Il ne faut pas voir ici un essai de récupération. Chacun mène son combat à sa place en laissant l’autre libre de ses actes et de ses idées. Revenant à son livre, il faut dire que ce n’est pas un livre ouvert à tous ceux qui ne sont pas versés dans les arcanes de l’Eglise romaine. On a l’impression d’avoir affaire à un règlement de comptes entre théologiens plus qu’à une littérature de combat.
Dès le commencement, Muller se met dans une position où nous ne pouvons nullement le rejoindre, quand même nous le voudrions. Il s’adresse exclusivement aux chrétiens, catholiques de surcroît. Parlant aux gens de son milieu, il ne peut que parler le langage de ce milieu. C’est pour cela que je ne parlerai que de quelques chapitres où il me semble que nous avons le même langage.
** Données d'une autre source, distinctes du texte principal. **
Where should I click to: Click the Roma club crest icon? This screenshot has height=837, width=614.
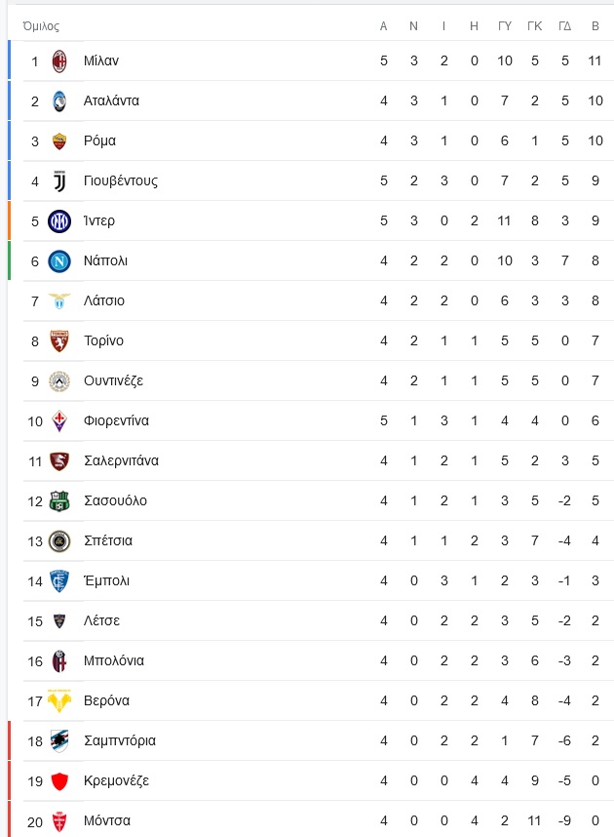tap(59, 140)
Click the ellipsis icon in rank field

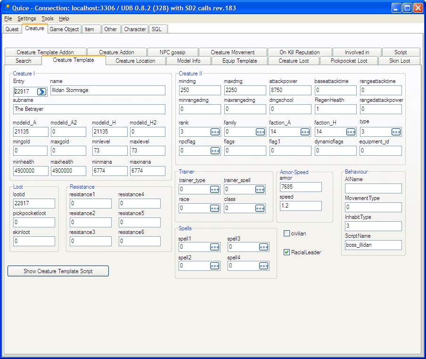click(215, 132)
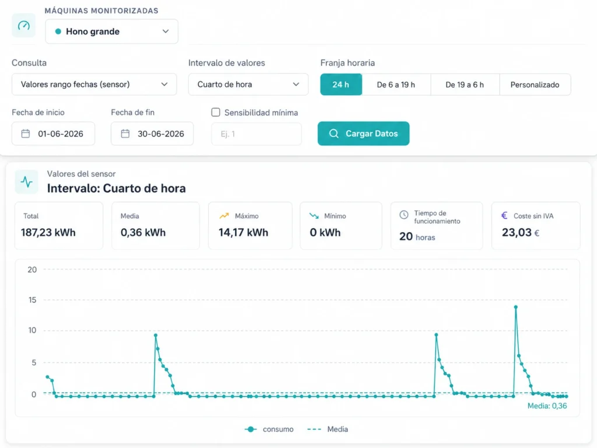This screenshot has width=597, height=448.
Task: Click the calendar icon in Fecha de inicio
Action: [26, 134]
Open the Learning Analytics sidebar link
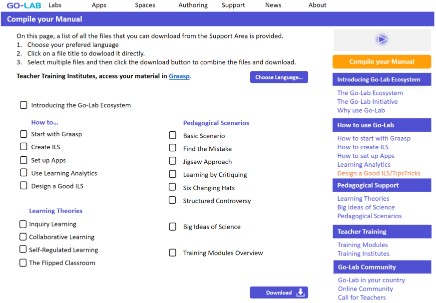436x303 pixels. tap(364, 164)
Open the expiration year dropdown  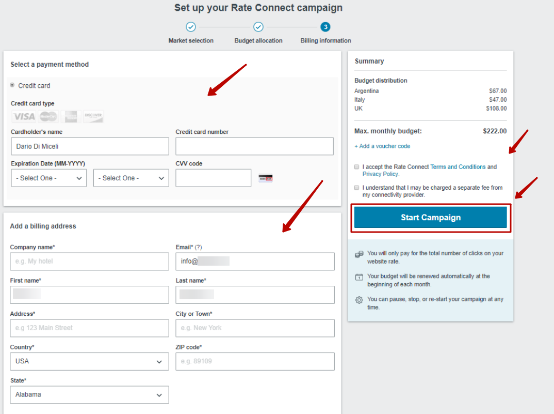click(131, 178)
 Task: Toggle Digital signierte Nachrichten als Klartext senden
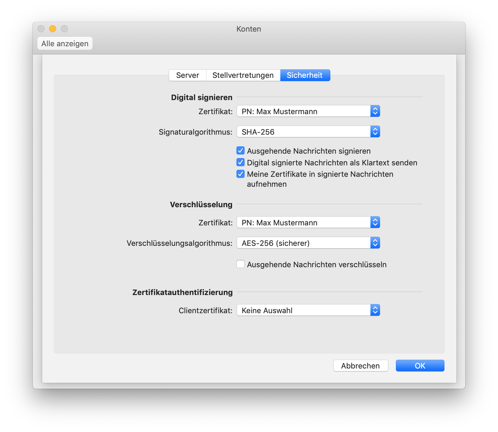pos(241,162)
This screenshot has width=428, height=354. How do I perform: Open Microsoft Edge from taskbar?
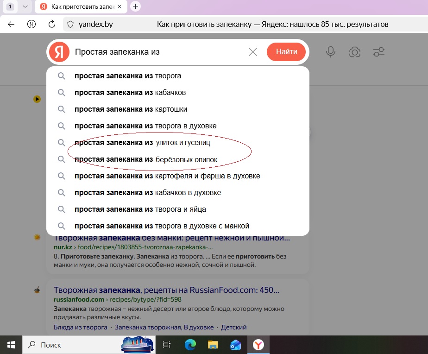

Commençons par le chapitre où nous anarchistes nous allons directement. Celui où Jean-Marie Muller parle de la vérité, de l’intuition anarchiste. Nous ne chicanerons pas Muller sur le fait qu’il appelle intuition ce que nous appelons certitude, c’est-à-dire la dénonciation puis la nécessité de la disparition de l’Etat, encore une fois il s’adresse à un public non sensibilisé à ce problème. Pourtant, je pense que c’est contre ce chapitre que s’élèveront le plus les lecteurs non anarchistes, d’une façon ouverte ou non.
Là où je dirai mon désaccord net c’est quand Jean-Marie traite des objecteurs de conscience. D’accord avec lui quand il parle de l’objection en tant qu’acte politique, quand il déprophétise l’objecteur ; mais quand il dit que l’objecteur ne peut être antimilitariste, alors non ! Nous croyons que la dimension antimilitariste est une des plus importantes chez les objecteurs de conscience.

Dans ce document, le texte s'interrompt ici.